Pour le Zouave, c’est l’empereur lui-même qui aurait choisi l’homme qui va servir de modèle au sculpteur : André-Louis Gody, originaire de Gravelines dans le Nord… Une jolie gueule, une jolie barbe et il est magnifique avec sa culotte bouffante. Salaire : un Napoléon d’or pour chaque journée de pose… Trésor que, paraît-il, André-Louis dilapidera dans des tavernes et des bordels – eh ben oui, c’était un soldat !

120 ans plus tard, dans les années 1970, quand on a remplacé le vieux pont par un autre, plus large, en acier, on a viré ses trois copains : aujourd’hui, la statue du grenadier est à Dijon, celle de l’artilleur est dans l’Aisne et celle du chasseur à pied au bord de l’autoroute A4… On pense fort à lui.

Quant au Zouave, il est donc devenu la vigie des crues de Paris.
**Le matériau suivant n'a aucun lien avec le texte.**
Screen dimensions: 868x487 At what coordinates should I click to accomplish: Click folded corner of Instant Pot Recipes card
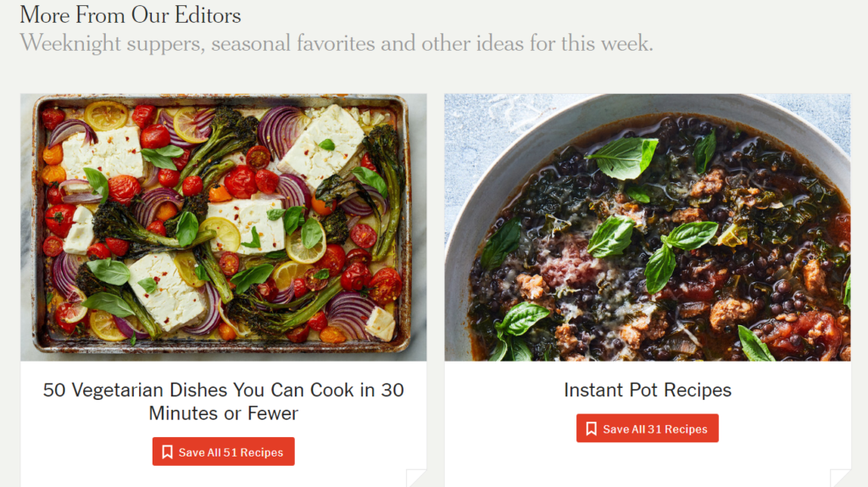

Il a son compte Twitter, un compte parodique, et c’est lui que l’on vient filmer chaque fois que monte le fleuve. On le voit dans les journaux, à la télévision… On envoie des reporters sur place : on mesure, on confronte. Il a de l’eau jusqu’ici… et lors de la grande crue de 1910, il en avait jusqu’au menton... Mais là, franchement, on n'est pas très loin de l'imposture !

Le Zouave comme étalon des crues de la Seine : une imposture ?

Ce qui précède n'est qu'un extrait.